**Source document**:

I put my thoughts into a letter to Truman in July 46. I urged him to develop practical plans for US and Russia to live in the same world without danger of nuclear warfare.
What caused my resignation was certain sentences in my Sept 12 speech, which had been cleared face to face with Truman beforehand. These sentences disturbed Byrnes and Vandenberg, not because I said them, but because Truman said at a press conference that he had read my speech and approved it.
The key sentences:
The real peace treaty we need now is between US and Russia. We should recognize that we have no more business in the political affairs of eastern Europe than Russia has in the political affairs of Latin America, western Europe and the US.
We have to recognize that the Balkans are closer to Russia than to us, and that Russia cannot permit either England or US to dominate the politics of that area.
= = = = = END SEMIQUOTE.
Truman might have wanted to approve but he was thoroughly dominated by the Men Of Monopoly. Wallace made an even stronger speech in London around the same time, which was the last straw for the Men Of Monopoly. They threatened to prosecute him under the Logan Act. They later grilled him in Congress for the made-up crime of helping Russia during the war when Russia was our official ally.
Here’s part of the London speech:
= = = = = START SPEECH:
Tonight I want to talk about peace and how to get peace. Never have the common people of all lands so longed for peace. Yet, never in a time of comparative peace have they feared war so much. . . .During the past year or so, the significance of peace has been increased immeasurably by the atomic bomb, guided missiles and airplanes which soon will travel as fast as sound. . . . We cannot rest in the assurance that we invented the atom bomb—and therefore that this agent of destruction will work best for us. He who trusts in the atom bomb will sooner or later perish by the atom bomb—or something worse. . . .
To achieve lasting peace, we must study in detail just how the Russian character was formed—by invasions of Tartars, Mongols, Germans, Poles, Swedes, and French; by the czarist rule based on ignorance, fear and force; by the intervention of the British, French and Americans in Russian affairs from 1919-1921; by the geography of the huge Russian land mass situated strategically between Europe and Asia; and by the vitality derived from the rich Russian soil and the strenuous Russian climate. Add to all this the tremendous emotional power which Marxism and Leninism gives to the Russian leaders—and then we can realize that we are reckoning with a force which cannot be handled successfully by a ‘Get tough with Russia’ policy. ‘Getting tough’ never brought anything real and lasting—whether for schoolyard bullies or businessmen or world powers. The tougher we get, the tougher the Russians will get. . . .

**Available data**:
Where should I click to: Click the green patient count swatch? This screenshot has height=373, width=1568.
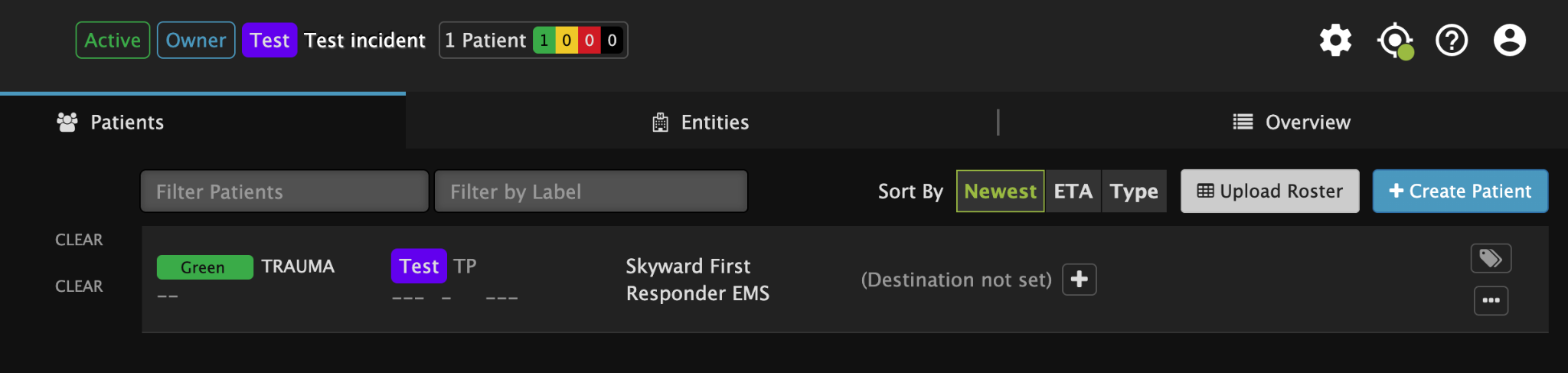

**Exercise tasks**:
1. In the text on Wallace's speeches, which two men were disturbed by the sentences in the Sept 12 speech?
2. Write the next part of the text on Wallace's speeches, picking up after its final sentence.
The lines are not used here.

**Written answers**:
1. Byrnes and Vandenberg.

2.
We most earnestly want peace with Russia—but we want to be met half way. We want cooperation. And I believe that we can get cooperation once Russia understands that our primary objective is neither saving the British Empire nor purchasing oil in the Near East with the lives of American soldiers. . . .
= = = = = END SPEECH.
Of course we didn’t take Wallace’s advice or Stimson’s advice. We’ve been committing maximum evil for 78 years now. Russia hasn’t changed. Its position has been the same since 1812, trying to survive while under constant attack and invasion by US/EU/UK and Japan.
= = = = =
** Couldn’t keep it a secret anyhow: This is crucial. Russia had at least one spy at Los Alamos, and since Russia WAS OUR ALLY, we were officially sharing a lot of information and devices with them. Russia already knew the principles and methods, so the secrecy was pointless. The real difficulty of atomic power isn’t the theories or math, it’s the extremely long and expensive process of purifying uranium. We mastered it because we were the best at long complex manufacturing processes. Our non-secret industrial mastery came from our SYSTEMS AND METHODS, not our inventors and scientists. Now we’ve surrendered our SYSTEMS AND METHODS to China, first by inviting their spies and then by handing our entire economy to China.